Pro football Focus recently posted some eye-opening stats that illustrate how little the Saints have been able to stretch the field this season. Both Teddy Bridgewater and Drew Brees sit at the bottom of the league with regard to their average depth of target (6.2 yards). Brees is currently ranked 28th in air yards per target (5.3) while Bridgewater is ranked second to last in the same category (4.8).
Though Brees currently ranks first in completion percentage (74.3%) while Bridgewater ranks ninth (67.7%), it appears those accomplishments are partly due to the fact neither of the Saints’ signal callers have thrown the ball more than 10 yards downfield much this season.
Michael Thomas has been fabulous all season long with an unreal catch percentage rate of 83.5% along with 11.9 yards per reception; his longest reception was for 42 yards. Beyond Thomas, however, the other Saints receivers have not produced as consistently.
Of course you wouldn’t think it after watching him drop a crucial pass against the Falcons, but Tre’Quan Smith actually has a higher catch percentage rate (85.7%) and more yards per reception (14.7) than Thomas. In fact, Smith has caught six of his seven targeted passes. The problem with this is he’s only been available for three games, two of which were losses.
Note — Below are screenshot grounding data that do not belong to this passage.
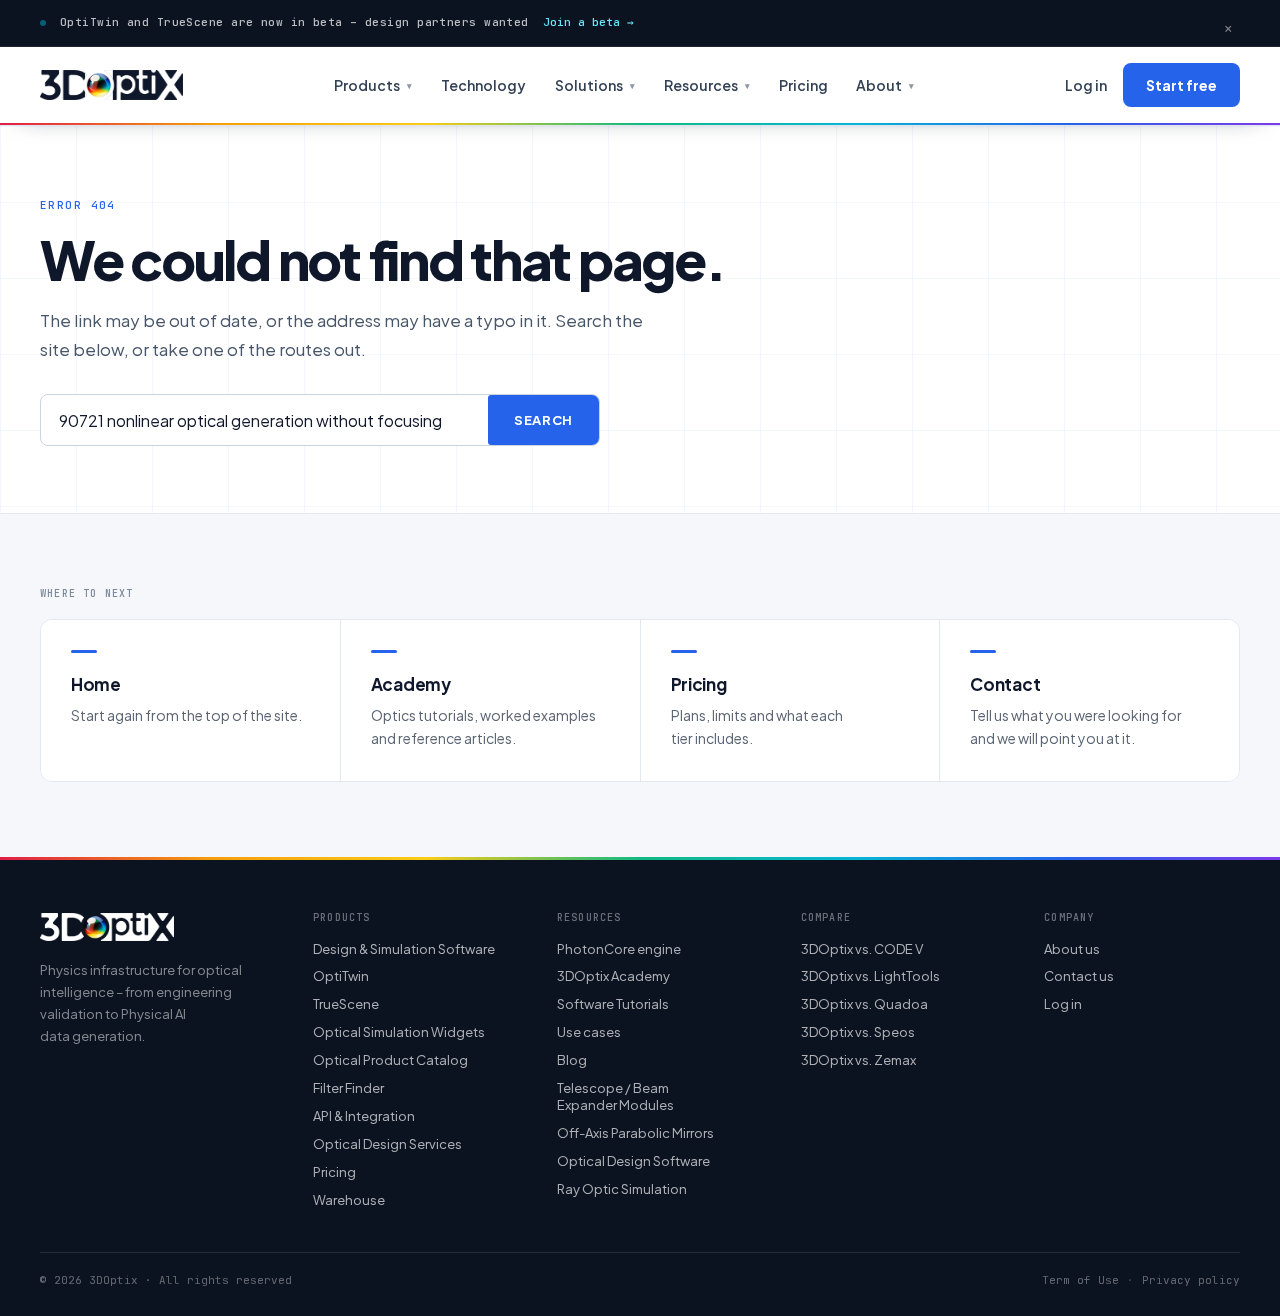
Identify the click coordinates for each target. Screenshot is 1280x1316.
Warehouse (349, 1200)
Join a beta (588, 22)
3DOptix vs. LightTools (870, 976)
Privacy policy (1191, 1280)
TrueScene (346, 1004)
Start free (1181, 85)
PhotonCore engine (619, 949)
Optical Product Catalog (390, 1060)
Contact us (1079, 976)
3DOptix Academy (613, 976)
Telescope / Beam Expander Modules (615, 1096)
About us (1072, 949)
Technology (483, 85)
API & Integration (364, 1116)
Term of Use (1080, 1280)
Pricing (803, 85)
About (885, 85)
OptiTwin (341, 976)
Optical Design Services (387, 1144)
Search (543, 420)
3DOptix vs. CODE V (862, 949)
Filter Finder (348, 1088)
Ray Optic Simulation (622, 1189)
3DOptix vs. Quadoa (864, 1004)
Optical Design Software (633, 1161)
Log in (1086, 85)
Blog (572, 1060)
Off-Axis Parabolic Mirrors (635, 1133)
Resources (707, 85)
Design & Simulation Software (404, 949)
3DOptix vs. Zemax (858, 1060)
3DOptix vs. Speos (858, 1032)
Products (373, 85)
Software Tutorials (613, 1004)
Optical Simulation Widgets (399, 1032)
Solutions (595, 85)
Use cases (589, 1032)
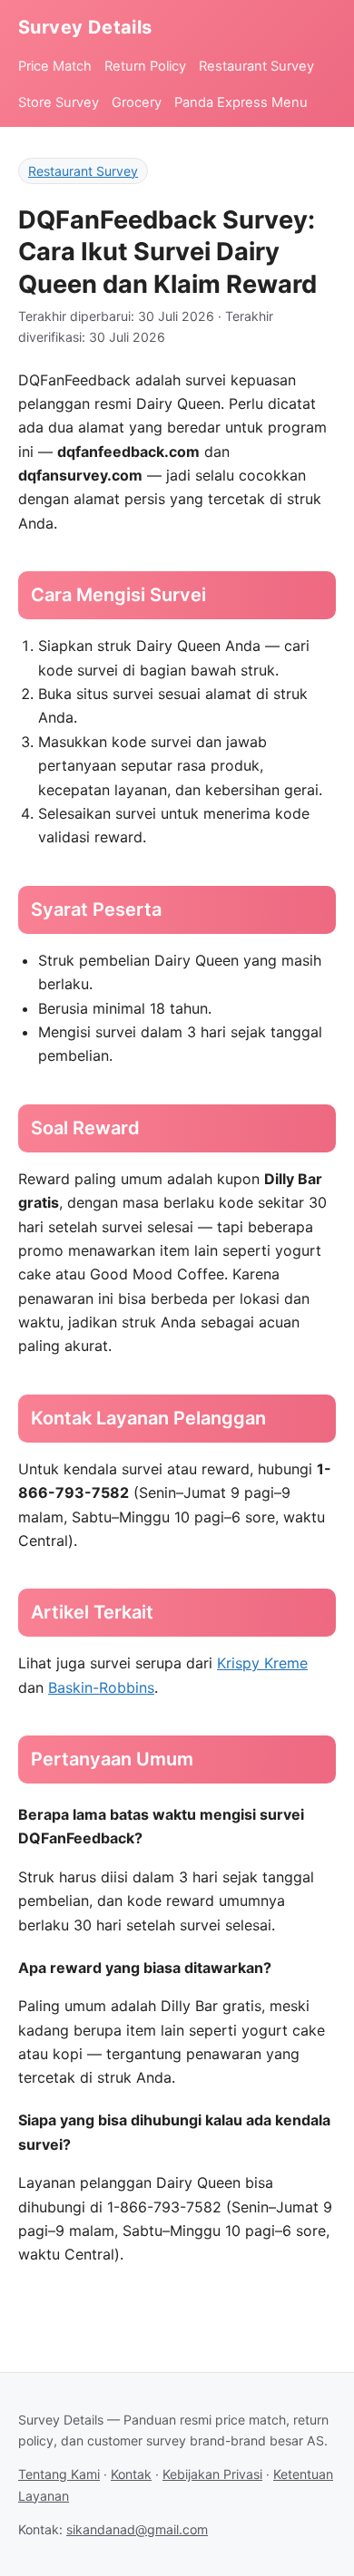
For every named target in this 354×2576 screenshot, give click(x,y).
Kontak (131, 2474)
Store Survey (58, 102)
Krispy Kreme (262, 1663)
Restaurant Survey (256, 66)
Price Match (55, 66)
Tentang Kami (59, 2474)
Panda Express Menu (241, 102)
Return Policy (145, 66)
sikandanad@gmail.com (137, 2529)
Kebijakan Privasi (212, 2474)
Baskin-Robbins (101, 1687)
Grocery (137, 102)
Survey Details (85, 27)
His presence on the field hasn’t positively impacted the Saints’ record since their week one win against the Texans.
After Smith and Thomas, the receivers with the next highest catch rate percentages are both named Hill. Tight end, Josh Hill, has a 71.4% catch rate and has averaged 10.7 yards per reception. The third string quarterback, Taysom Hill, has actually served as one of the Saints’ best tight end options. The do it all gadget player out of BYU has a 75% catch rate and has averaged 11.1 yards per reception.
The Saints’ starting tight end, Jared Cook has averaged slightly more yards per reception (11.5) than Taysom Hill, but his catch rate is far more pedestrian (56.8%). Though Cook has blocked well, his offensive production simply hasn’t met the expectations the Saints had for him when they signed him away from the Raiders.
There is a player on the team who was supposed to fill the shoes of a traditional “deep threat,” but unfortunately Ted Ginn Jr. simply hasn’t done so on a consistent basis. Ginn had a 41 yard reception against the Texans and a 45 yard reception against the Bears, but neither of those ended in a touchdown.
As it has turned out, Ginn’s seven catches for 101 yards against the Texans was his best game of the season. It’s been downhill from there.
Besides the three catches he had for a paltry 19 yards against the Cowboys, Ginn hasn’t had more than two catches in a game since week one. He hasn’t seen the end zone since Bridgewater completed a 33 yard touchdown to him against the Buccaneers a month ago.
Known for running the 40 yard dash in 4.28 seconds, Ginn is supposed to be the Saints’ best deep threat option. Instead, the 34 year old speedster has been MIA, just like he was at the “40 yards of Gold” 40 yard dash tournament that he suggested in the first place and then failed to attend.
Some Saints fans hoped their team would submit a waiver claim for former Patriots receiver Josh Gordon, but after doing their homework and entertaining the idea, the Saints decided not to. It wouldn’t have mattered anyway since the one team that did put in a waiver claim, the Seahawks, were two spots ahead of the Saints on the waiver wire.
It’s rare that a legitimate deep threat receiver would be available this far into a season, and Gordon was most likely the last and best option left on the market. Antonio Brown is off limits until he meets with the league, and if the Saints were hesitant to sign a pothead, they should be even more hesitant to sign a seemingly mentally ill locker room distraction. Michael Crabtree and Dez Bryant won’t stretch the field and both of their best days are already behind them.
So the Saints need to fill the void from within their own ranks. That’s going to be tough to do, but Ted Ginn Jr. and Tre’Quan Smith have the skill set to stretch the field. If Jared Cook can dominate the intermediate routes like Thomas has been doing all season, that would also open things up for the rest of the wide receivers.
They just need to start causing more separation from the defenders covering them. Why does Michael Thomas, who ran a slower 40 yard dash (4.57 sec) than both Ginn (4.28 sec) and Smith (4.49 sec), get better separation? He executes his routes better, and the other Saints receivers need to follow the example of their MVP caliber teammate in order to make the Saints offense more dynamic and complete.
The injury to Andrus Peat doesn’t help either, and now Brees might find himself enjoying even less time in the pocket to deliver downfield bombs. But, it’s going to be a really long second half of the season if the Saints don’t figure out how to add a deep threat dimension to their offense immediately.